Et, comble du désespoir, il n’y a plus de café là-bas non plus. Sur la route du retour, elle s’est cassé un ongle et un talon de chaussure. Elle arrive devant le pas de la porte ses bras chargés de courses, le facteur l’y attend avec son air désolé et lui tend un énième recommandé, 3ème rappel de paiement. Elle met un quart d’heure à trouver ses clés enfouies dans une poche de son sac. Elle passe le pas de la porte, elle se déchausse de sa chaussure et demie, pose ses courses, et, avec, décide de poser tous ses problèmes.
Oufffff ! Elle s’installe confortablement dans son fauteuil dont le plaid est moelleux et réconfortant, et alors qu’elle s’apprête à attaquer à coups de spatule le pot de glace vanille noix de pécan, qui a pour composant un ingrédient secret anesthésiant qui aide à tout oublier, sa petite dernière vient se blottir contre elle et lui murmure « Maman, quand tu passes une mauvaise journée, moi aussi je passe une mauvaise journée ». PAUSE ! On rembobine !
C’est tellement vrai, une maman, contrairement à toutes les autres créatures de la planète, n’est jamais solitaire et indépendante. Ses actes, ses paroles, et même ses humeurs ont un impact sur ses enfants.
Nos petits sont le papier buvard de notre vie.
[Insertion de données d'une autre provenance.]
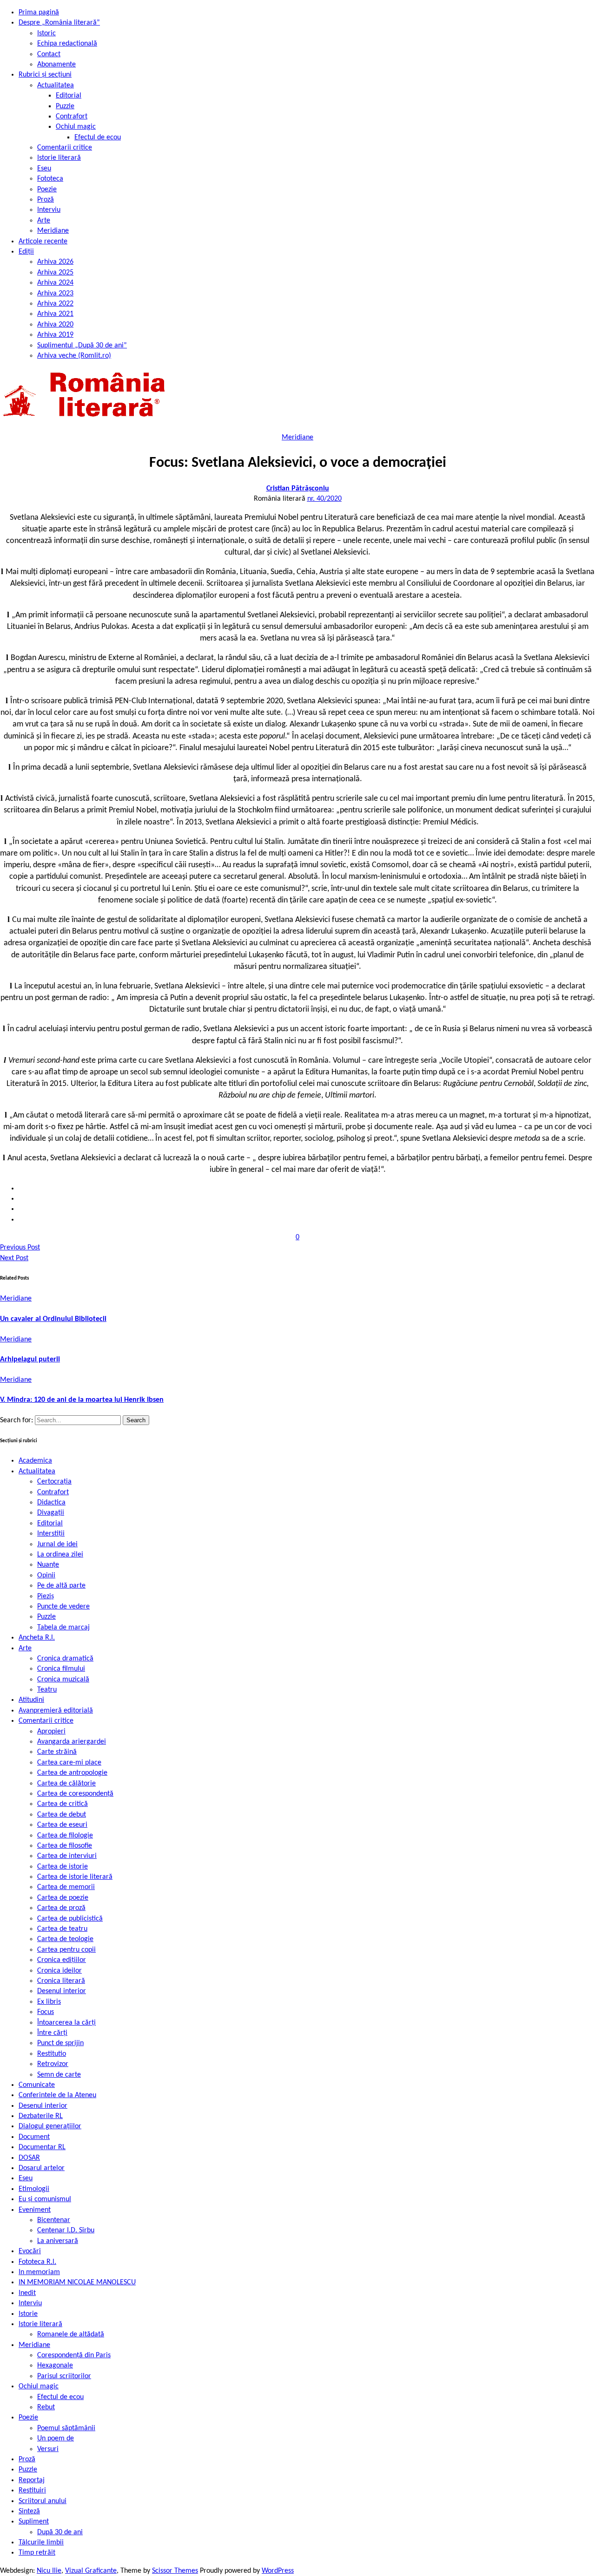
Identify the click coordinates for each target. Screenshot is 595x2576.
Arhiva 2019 (55, 335)
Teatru (47, 1689)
Si on est joyeuse, ils sont hystériques, si on est angoissée, ils sont déstabilisés, si on fait preuve d’injustice, ils se révoltent, si on les ignore, ils attirent notre attention coûte que coûte, si on hurle, ils se taisent et se renferment, si on passe une mauvaise journée, ils passent une mauvaise journée.
Je venais d’apprendre une des plus grandes leçons de vie de la bouche de mon enfant de 5 ans. J’ai choisi de travailler, j’ai choisi d’être une femme de carrière, d’être une citoyenne active, mais ma fille, elle, n’a encore rien choisi, elle est une enfant innocente que j’ai décidé d’emmener sur terre, et, depuis sa naissance, elle me subit moi et mes humeurs.
Après une profonde réflexion et quelques cuillères de glace, cette nuit-là, j’ai pris la décision qu’il n’était plus question d’angoisser mes enfants ou de les punir de façon injuste parce que ma journée de femme active ne s’était pas passée comme je l’aurais souhaité.
J’ai donc décidé que, dorénavant, je ferais une coupure entre ma journée professionnelle et mon autre journée, la vraie, la plus importante des deux, la familiale. Je ne voulais plus que ce qui s’était passé entre les quatre murs de mon bureau influence ce qui se passerait entre les quatre murs de ma maison.
Je décidai donc de faire une coupure de 10 minutes entre mon départ du bureau et mon arrivée à la maison. 10 minutes où j’écouterai de la musique dans ma voiture, 10 minutes où j’irai boire mon café au calme dans une buvette, 10 minutes où je marcherai le long de la promenade… Pendant ces 10 minutes, je remettrai mes compteurs d’énergie à zéro pour pouvoir donner le maximum à mes enfants et mon mari, il n’était pas juste qu’ils bénéficient du fond d’essence qui me restait en réserve. Pendant ces 10 minutes, je me mettrai en condition de bien-être pour jouir de chaque instant avec ma famille. Pendant ces 10 minutes, je ferai le vide dans mon esprit de ce qui s’était passé durant la journée. Pendant ces 10 minutes, je me rappellerai où est l’important, où est mon vrai but sur terre. Je me souviendrai que, si une patronne est remplaçable, une maman ne l’est pas, que si les employés ont une vie indépendante de la mienne, mes enfants n’en ont pas.
Je suis leur moteur, je suis leur énergie, je suis celle qui les construira, je suis celle qui fera d’eux des adultes sains et équilibrés qui sauront affronter les épreuves de la vie avec foi. Je ne veux pas et je ne dois pas faillir à mon devoir. Dès aujourd’hui, je reprends les rênes de mon rôle, ce rôle qui m’est si cher, ce rôle que je chéris tant : je suis leur maman.